- _DOCUMENT SECTION_:
|
|
|
|
|
by agwa
524 days ago
|
|
> If you let a disk run full weird shit happens. Only in buggy software that ignores errors from system calls. Obviously you can expect availability problems when you run out of space, but there's no excuse for losing data from committed transactions given that the OS will reliably report the error. > So I do strongly hope that besides changing software, they added some disk space monitoring. One of the action items in their incident report was improving monitoring and alerting: https://groups.google.com/a/chromium.org/g/ct-policy/c/038B7... |
|
For example, the author says "Whilst its primary key index still includes the ~1,300 unsequenced rows, the table itself no longer contains them." This is simply impossible in InnoDB, which uses a clustered index – the primary key B-tree literally is the table with InnoDB's design. The statement in the incident report is complete nonsense.
Also if the storage volume runs out of space, InnoDB rolls back the statement and returns an error. See https://dev.mysql.com/doc/refman/5.7/en/innodb-error-handlin... (MySQL 5.7 doc, but this also aligns with MariaDB's behavior for this situation)
So maybe they were using MyISAM, which is ancient and infamously non-crash-safe and should pretty much never be used for anything of consequence, which has been well-known in the database world for 15+ years. Who knows, they didn't say.
The report directly says "Our teams have very little expertise with MySQL/MariaDB", which also makes me question their conclusion "that it is not possible" to restore/recover.
Also this whole incident happened to Sectigo, take from that what you will.
The one thing I'd criticize MariaDB for here is that they're lacking an additional safety mechanism which MySQL has: by default MySQL will shut down the database server if a write to the binary log cannot be successfully made, ensuring that any writes on the primary can be replicated as well. (iirc this was a contribution from Facebook.)

- _SUPPLIED INFORMATION_:
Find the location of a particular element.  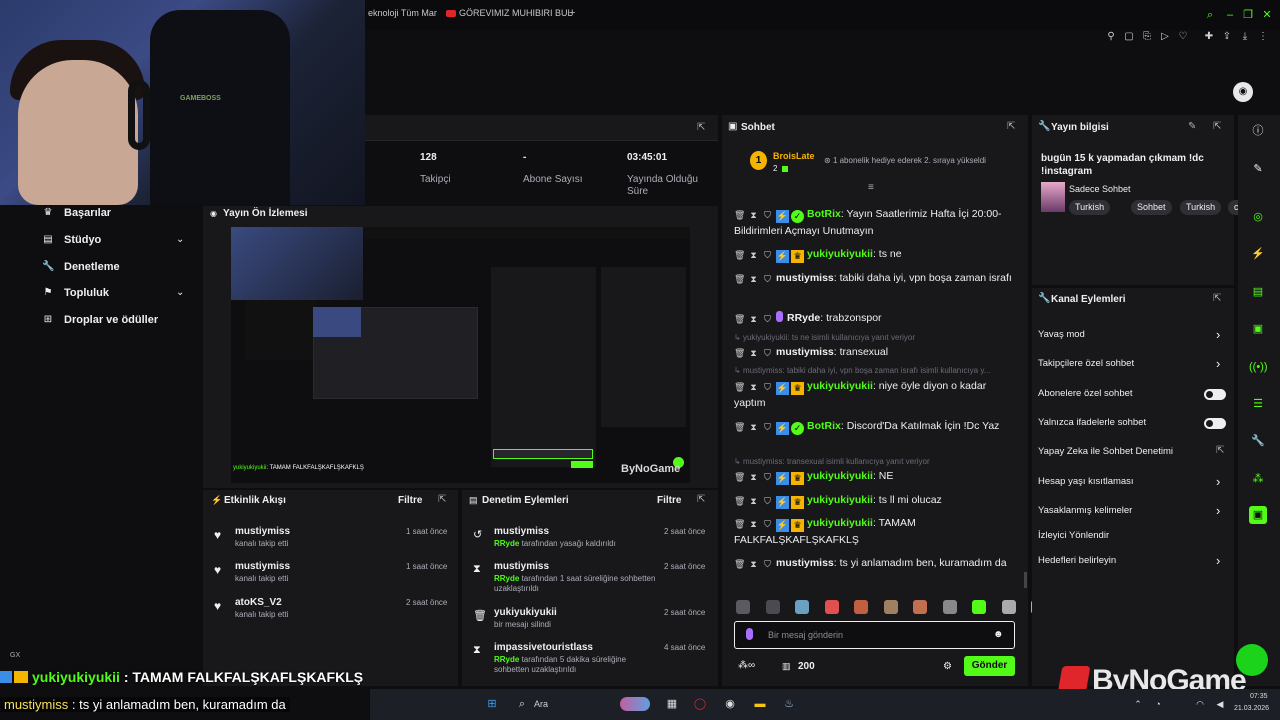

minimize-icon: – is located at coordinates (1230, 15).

- _WORK TO COMPLETE_: Reproduce the forum thread on the MySQL/MariaDB disk-space incident from start to finish, word for word.

- _RESPONSE AREA_:
|
|
|
|
|
by agwa
524 days ago
|
|
> If you let a disk run full weird shit happens. Only in buggy software that ignores errors from system calls. Obviously you can expect availability problems when you run out of space, but there's no excuse for losing data from committed transactions given that the OS will reliably report the error. > So I do strongly hope that besides changing software, they added some disk space monitoring. One of the action items in their incident report was improving monitoring and alerting: https://groups.google.com/a/chromium.org/g/ct-policy/c/038B7... |
|
For example, the author says "Whilst its primary key index still includes the ~1,300 unsequenced rows, the table itself no longer contains them." This is simply impossible in InnoDB, which uses a clustered index – the primary key B-tree literally is the table with InnoDB's design. The statement in the incident report is complete nonsense.
Also if the storage volume runs out of space, InnoDB rolls back the statement and returns an error. See https://dev.mysql.com/doc/refman/5.7/en/innodb-error-handlin... (MySQL 5.7 doc, but this also aligns with MariaDB's behavior for this situation)
So maybe they were using MyISAM, which is ancient and infamously non-crash-safe and should pretty much never be used for anything of consequence, which has been well-known in the database world for 15+ years. Who knows, they didn't say.
The report directly says "Our teams have very little expertise with MySQL/MariaDB", which also makes me question their conclusion "that it is not possible" to restore/recover.
Also this whole incident happened to Sectigo, take from that what you will.
The one thing I'd criticize MariaDB for here is that they're lacking an additional safety mechanism which MySQL has: by default MySQL will shut down the database server if a write to the binary log cannot be successfully made, ensuring that any writes on the primary can be replicated as well. (iirc this was a contribution from Facebook.)